There are other crowdsourcing projects with similar goals. The National Archives has its Citizen Archivist Dashboard, where users can help tag images, transcribe manuscripts, edit articles as well as upload and share their own National Archives-related photos (citation). Another example is The George Eastman House International Museum of Photography and Film, which is undertaking a large online effort to “[tag] and [catalog] its archive of more than 400,000 images” (citation). There are of course many more, lesser-known projects that seek to engage the public in what we have seen to be a mutually-beneficial exercise. However, there may be risks to sponsoring institutions offering crowdsourced projects to the public. Indeed, members on crowdsourcing networks can potentially subvert and sabotage an institution’s goals. In crowdsourcing, GLAMS often have to specify the parameters of a project which may expose some of their proprietary computer data, making them vulnerable to hackers. Online community management and security are definitely important considerations for GLAMS heading into the future.

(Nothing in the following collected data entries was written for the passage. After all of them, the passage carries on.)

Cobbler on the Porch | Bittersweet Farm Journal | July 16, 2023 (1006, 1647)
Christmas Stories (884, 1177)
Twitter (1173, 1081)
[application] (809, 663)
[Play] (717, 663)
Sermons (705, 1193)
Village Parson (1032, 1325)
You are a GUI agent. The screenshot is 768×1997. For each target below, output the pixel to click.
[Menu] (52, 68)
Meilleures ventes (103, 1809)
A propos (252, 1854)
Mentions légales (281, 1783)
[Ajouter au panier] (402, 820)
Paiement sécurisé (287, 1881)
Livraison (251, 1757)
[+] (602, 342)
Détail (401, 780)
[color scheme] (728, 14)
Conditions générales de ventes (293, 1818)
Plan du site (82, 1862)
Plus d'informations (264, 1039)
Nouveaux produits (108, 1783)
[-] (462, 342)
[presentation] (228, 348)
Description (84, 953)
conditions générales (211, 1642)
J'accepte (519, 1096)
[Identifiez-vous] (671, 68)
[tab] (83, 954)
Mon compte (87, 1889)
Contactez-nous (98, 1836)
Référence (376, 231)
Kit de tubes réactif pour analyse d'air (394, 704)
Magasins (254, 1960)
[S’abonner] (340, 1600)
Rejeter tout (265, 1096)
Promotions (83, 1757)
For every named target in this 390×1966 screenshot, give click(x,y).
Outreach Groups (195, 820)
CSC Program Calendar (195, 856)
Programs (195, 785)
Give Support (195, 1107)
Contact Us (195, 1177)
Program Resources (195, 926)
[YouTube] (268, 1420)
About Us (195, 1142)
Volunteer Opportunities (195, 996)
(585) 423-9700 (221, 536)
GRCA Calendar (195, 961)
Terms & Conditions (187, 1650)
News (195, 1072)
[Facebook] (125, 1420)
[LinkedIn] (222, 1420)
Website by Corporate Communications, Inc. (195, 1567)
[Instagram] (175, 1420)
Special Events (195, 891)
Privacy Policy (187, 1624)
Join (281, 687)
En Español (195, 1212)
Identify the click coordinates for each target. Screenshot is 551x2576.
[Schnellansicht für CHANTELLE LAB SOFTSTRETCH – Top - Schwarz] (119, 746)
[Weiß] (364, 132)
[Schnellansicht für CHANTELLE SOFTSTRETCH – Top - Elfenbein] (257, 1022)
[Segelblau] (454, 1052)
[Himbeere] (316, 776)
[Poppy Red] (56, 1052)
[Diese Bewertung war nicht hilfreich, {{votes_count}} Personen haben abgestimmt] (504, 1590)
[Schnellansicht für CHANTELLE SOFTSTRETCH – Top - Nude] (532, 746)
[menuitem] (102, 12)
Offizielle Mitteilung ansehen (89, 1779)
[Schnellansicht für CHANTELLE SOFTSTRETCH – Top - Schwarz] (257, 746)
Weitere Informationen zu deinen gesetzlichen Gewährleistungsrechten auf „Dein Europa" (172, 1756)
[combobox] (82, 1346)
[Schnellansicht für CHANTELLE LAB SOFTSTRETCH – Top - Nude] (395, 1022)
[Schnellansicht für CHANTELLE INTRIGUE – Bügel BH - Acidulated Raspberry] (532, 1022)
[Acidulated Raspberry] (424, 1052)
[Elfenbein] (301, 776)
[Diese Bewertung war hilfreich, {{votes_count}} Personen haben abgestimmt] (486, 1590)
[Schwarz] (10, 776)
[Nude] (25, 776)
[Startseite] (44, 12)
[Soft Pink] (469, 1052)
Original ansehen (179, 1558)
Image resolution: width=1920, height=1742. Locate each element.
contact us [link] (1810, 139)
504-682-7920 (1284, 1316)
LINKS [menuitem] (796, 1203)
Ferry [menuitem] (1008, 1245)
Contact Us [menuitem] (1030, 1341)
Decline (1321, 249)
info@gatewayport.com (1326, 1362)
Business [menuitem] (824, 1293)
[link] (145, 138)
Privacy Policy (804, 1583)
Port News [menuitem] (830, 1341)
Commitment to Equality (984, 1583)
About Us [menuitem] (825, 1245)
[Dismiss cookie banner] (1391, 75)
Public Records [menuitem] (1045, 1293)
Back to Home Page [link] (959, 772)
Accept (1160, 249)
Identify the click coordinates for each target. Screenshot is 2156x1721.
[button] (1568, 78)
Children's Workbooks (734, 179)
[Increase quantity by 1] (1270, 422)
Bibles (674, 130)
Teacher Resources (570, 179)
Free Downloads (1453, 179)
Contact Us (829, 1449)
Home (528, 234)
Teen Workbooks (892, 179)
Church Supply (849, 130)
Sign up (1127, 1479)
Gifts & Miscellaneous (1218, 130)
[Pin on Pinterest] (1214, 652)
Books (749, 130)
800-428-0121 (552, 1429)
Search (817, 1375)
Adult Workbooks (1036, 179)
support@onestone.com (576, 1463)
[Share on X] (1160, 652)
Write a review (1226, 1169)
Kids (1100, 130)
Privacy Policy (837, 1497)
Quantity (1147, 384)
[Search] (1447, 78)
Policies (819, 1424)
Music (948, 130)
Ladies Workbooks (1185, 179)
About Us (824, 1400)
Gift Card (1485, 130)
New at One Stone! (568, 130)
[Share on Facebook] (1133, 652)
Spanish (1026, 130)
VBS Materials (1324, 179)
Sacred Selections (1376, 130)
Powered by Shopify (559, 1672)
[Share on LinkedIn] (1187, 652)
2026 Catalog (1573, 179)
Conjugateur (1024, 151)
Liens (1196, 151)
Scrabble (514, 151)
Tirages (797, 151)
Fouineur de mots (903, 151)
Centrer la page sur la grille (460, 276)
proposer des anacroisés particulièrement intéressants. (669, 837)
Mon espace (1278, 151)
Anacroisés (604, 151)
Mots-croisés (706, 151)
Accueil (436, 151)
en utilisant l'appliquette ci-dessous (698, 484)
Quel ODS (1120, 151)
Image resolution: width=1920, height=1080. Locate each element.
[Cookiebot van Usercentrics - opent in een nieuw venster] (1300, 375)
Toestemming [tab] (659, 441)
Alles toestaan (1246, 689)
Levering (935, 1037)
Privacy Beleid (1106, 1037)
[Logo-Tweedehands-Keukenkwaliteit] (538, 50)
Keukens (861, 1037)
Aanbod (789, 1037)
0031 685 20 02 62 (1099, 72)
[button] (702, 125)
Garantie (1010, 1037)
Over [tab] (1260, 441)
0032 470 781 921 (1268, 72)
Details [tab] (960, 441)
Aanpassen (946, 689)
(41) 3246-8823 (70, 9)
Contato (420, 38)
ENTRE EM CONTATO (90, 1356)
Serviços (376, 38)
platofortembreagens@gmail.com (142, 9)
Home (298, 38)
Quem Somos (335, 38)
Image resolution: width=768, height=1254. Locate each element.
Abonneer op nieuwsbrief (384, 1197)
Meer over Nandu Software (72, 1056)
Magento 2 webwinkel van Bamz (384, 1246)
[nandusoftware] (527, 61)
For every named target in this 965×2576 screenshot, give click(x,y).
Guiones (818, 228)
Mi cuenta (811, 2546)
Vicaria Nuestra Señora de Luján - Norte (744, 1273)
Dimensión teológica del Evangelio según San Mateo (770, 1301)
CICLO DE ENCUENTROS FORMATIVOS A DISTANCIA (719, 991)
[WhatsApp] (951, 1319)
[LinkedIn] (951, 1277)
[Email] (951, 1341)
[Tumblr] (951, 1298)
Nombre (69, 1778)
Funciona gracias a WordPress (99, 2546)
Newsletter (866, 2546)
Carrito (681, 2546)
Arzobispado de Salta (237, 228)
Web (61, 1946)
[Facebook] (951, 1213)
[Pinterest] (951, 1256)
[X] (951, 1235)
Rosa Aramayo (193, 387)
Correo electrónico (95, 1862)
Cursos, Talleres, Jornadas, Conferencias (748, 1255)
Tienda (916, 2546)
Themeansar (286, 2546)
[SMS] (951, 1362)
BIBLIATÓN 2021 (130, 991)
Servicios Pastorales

Overall, crowdsourcing in the cultural heritage domain is important because it encourages social memory and the production of an enlightened citizenry. Furthermore, crowdsourcing promotes the values of democracy through transparency and open participation. However, when we speak of democracy and democratizing the Web, we should be careful not to lavish crowdsourcing with too much praise. Since crowdsourcing occurs on the Internet, and since Internet access is lower among the economically disadvantaged and racial and ethnic minorities, we can’t really claim that crowdsourcing is altogether improving society – even in the area of the cultural heritage domain. After all, those who engage in crowdsourcing projects are likely people of comfortable socioeconomic standing who have access to higher education. Indeed, many probably get involved because of higher education. Therefore, although crowdsourcing is free, opportunities for everyone who wish to participate are still largely limited. Poverty and access to education are important issues, but another important issue may be closer to the heart of GLAMS. If GLAMS are to digitize their collections, it may lead to less patrons coming through their doors. Whether this is a legitimate concern or not, GLAMS are still in a unique position to try new things to stay relevant today.